Hedgehogs have had a tough time over the last few years and numbers have dropped so much that they have now been included on the British Bio-diversity Action Plan as a priority species.
Their decline is a complex mixture of factors including habitat loss, use of pesticides and milder winters.
You should be careful feeding hedgehogs on bread and milk. If they have nothing else to eat it causes diarrhoea.
However, wild ones have natural foods to dilute the effects and the extra food helps fatten them for winter.
Pet foods, baby foods, milk substitutes and goats milk are all better diets. Alternatively dilute cow's milk at least 50/50 with water, but only for wild ones with access to other foods, not for captives.

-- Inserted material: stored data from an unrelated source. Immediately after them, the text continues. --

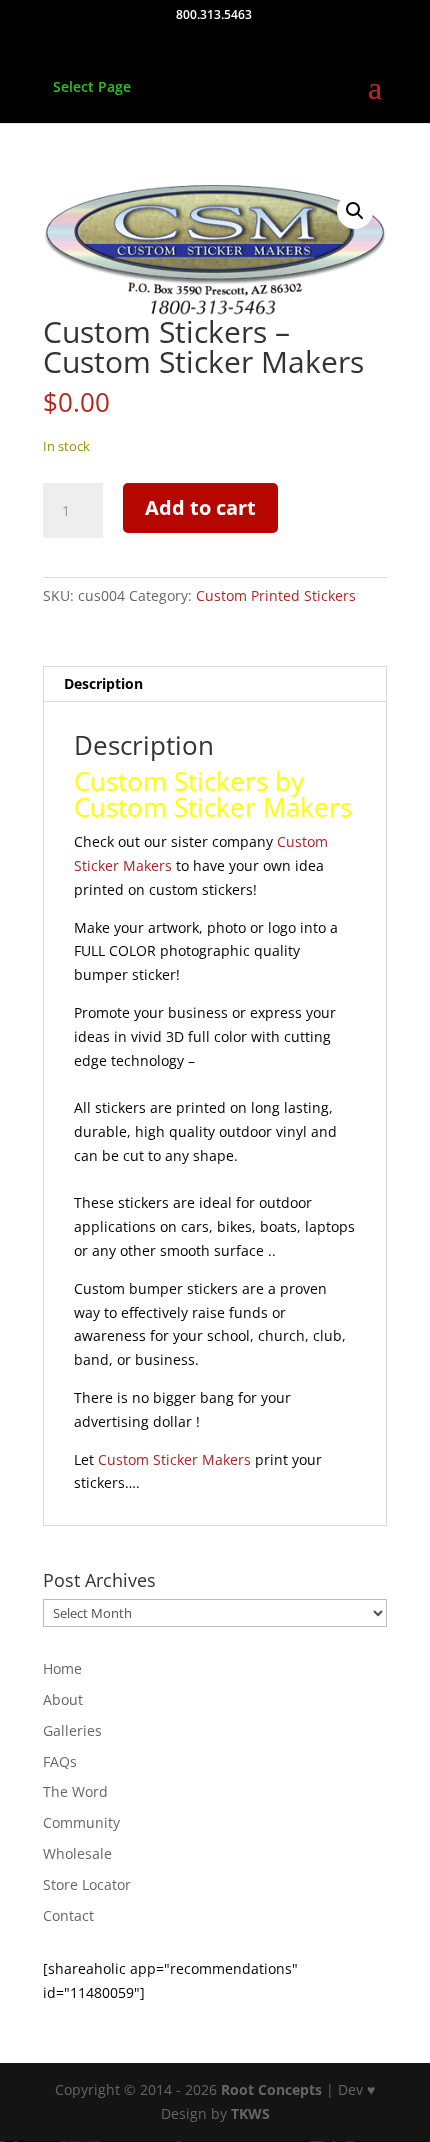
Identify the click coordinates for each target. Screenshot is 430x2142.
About (63, 1699)
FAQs (60, 1761)
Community (81, 1822)
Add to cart (200, 507)
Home (62, 1668)
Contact (68, 1915)
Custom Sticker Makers (174, 1459)
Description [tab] (103, 683)
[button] (355, 211)
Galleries (72, 1730)
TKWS (250, 2113)
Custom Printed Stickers (276, 595)
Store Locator (87, 1884)
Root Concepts (271, 2089)
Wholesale (77, 1853)
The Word (75, 1791)
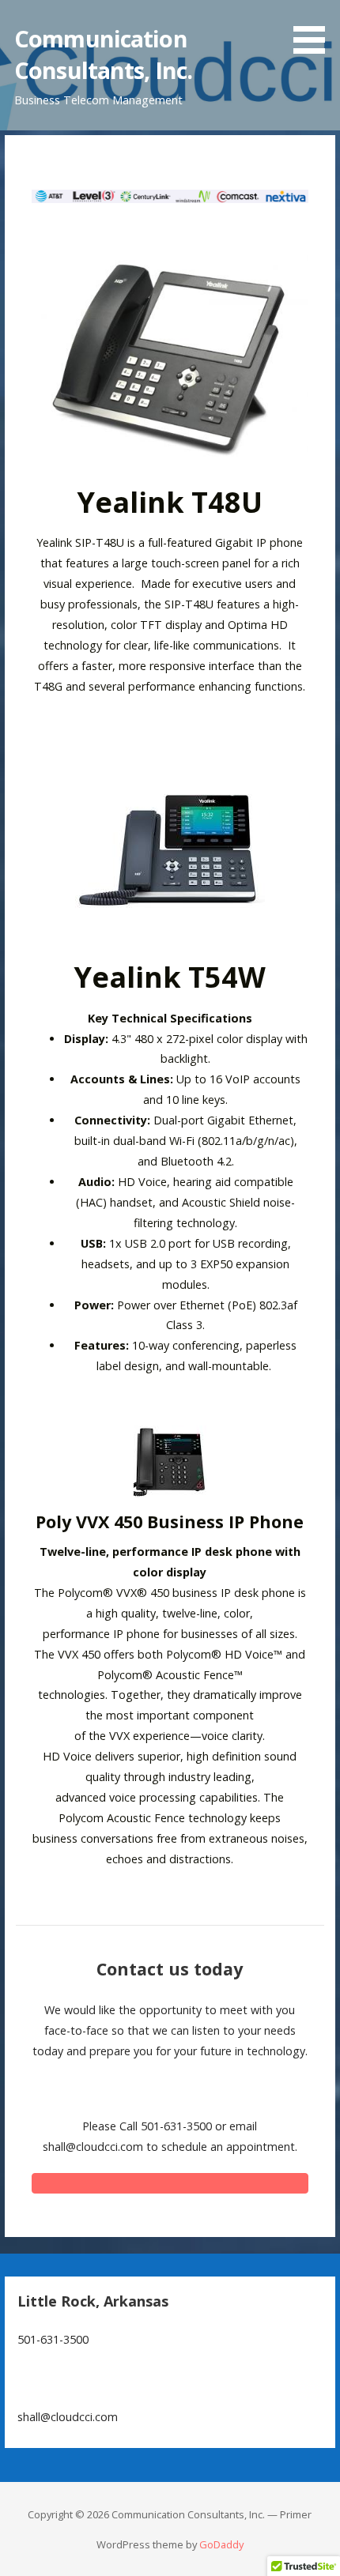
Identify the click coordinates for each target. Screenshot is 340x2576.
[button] (314, 29)
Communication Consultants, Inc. (103, 54)
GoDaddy (221, 2544)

For more information visit www.wildwoodtrust.org
The Hedgehog Erinaceus europaeus
The only spiny British mammal.
Head/body length: 150-300mm, depending on age, tail about 10-20mm.
Weight: Up to 2kg, heaviest in autumn.
The hedgehog is common in parks, gardens and farmland throughout mainland Britain Their prefered habitat is woodland edges, hedgerows and suburban habitats where there is plenty of food for them.
They eat beetles, worms, caterpillars, slugs and almost anything they can catch, but little plant material. They will take eggs and chicks of ground-nesting birds though rarely in large numbers.
Hedgehogs travel about 1-2km each night, males more than females.
Hedgehogs live for up to 10 years, but this is exceptional; over half die before their first birthday and average life expectancy is about two to three years.